And then we need Orchestration

Moving to Cloud has not been always easy, much less if you live in a industry traditionally hardware centric and inherently non-cloud native as Telco industry is.

Moreover, once you are there or even before, a new necessity seems to appear: Orchestration. But wait, orchestrate what and why now?

An official answer could be:

What needs to be orchestrated: Of course the workloads you put on the cloud execution environments, no matter these are IaaS, CaaS¹, located on premise or in public cloud. Recently, not only the workloads but also the cloud execution environment itself, has become Orchestration dependent. Specifically the CaaS world has brought a new challenge. It is very common to require multiple CaaS clusters to deploy your containerized workloads even inside the same location: welcome to the one App, one K8s cluster hell. Therefore, the creation and management of these clusters where the workloads live, need also to be orchestrated if you do not want to be burnt in this multi-cluster hell.
Why now: Well, in fact this is something you should have done even before cloud. At least if you consider yourself a modern and efficient organization. But now, with your assets running in the cloud, is when the real potential of Orchestration can dazzle your operation teams and your finance departments. Combining Orchestration and Cloud should be in the Universal Declaration of Machine Rights :-). The reason: once the workloads are in the cloud is not hard to have a topological map and a handful of “magic buttons” to configure them, move them, heal them, upgrade them or even kill them. The paradise of automation and savings.

So I am in, of course. I am working in a Network Service Provider with a really big and complex infrastructure with dozens or thousands² points of presence, I cannot dismiss to build Orchestration. Let’s do it, we only need to discover How to do it

The first thing to do is to check if we really need to invent anything new. Around Cloud Services there are tools or components specifically designed to deploy or manage the workloads. IaaS and CaaS have some well known components broadly adopted by the industry. Let’s talk briefly about HEAT and HELM.

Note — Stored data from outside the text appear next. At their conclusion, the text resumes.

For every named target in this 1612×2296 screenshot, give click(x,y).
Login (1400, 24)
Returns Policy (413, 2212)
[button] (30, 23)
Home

HEAT is a component present in the OpenStack project³ since 2012 and operates in the IaaS world. HELM is not really known as an orchestrator but as a package manager. It was created in 2015 around CaaS world and is a de-facto standard there. But essentially both works the same way and serves well to orchestrate your workloads in both worlds.

They use the concept of descriptor: a file or group of files written with an specific language⁴ and with an specific format. These files contain the description of the stack your workload is built with. The stack is the collections of objects representing the compute, storage and connectivity resources your deployment have. For example a serie of Virtual Machines, Containers, Volumes, Virtual Networks, Services connected to a Cloud Load Balancer, etc. Among these files there are some special, the numbered with number 1 in the figure. They do not really contain the topology of your workload which is in turn described in files numbered as 2 in the figure. They just contain the so called instance parameters⁵: data. These are network addressing, sizing, policies, naming rules and others that can be different for each “instance” you created of an specific Application or Network Function. Typically, in a telco environment, you never have a single instance of an Network Function serving the whole Network Service. At least two instances are created, depending on the service and network topology. A geographical distribution of instances is a very common example with some instances serving part of the territory and others the rest. At the end Application or Network functions vendors usually deliver these descriptors as a part of the software package that includes also the binaries with the application logic itself and, with that in your hand, you design your network instantiating several Network Function instances.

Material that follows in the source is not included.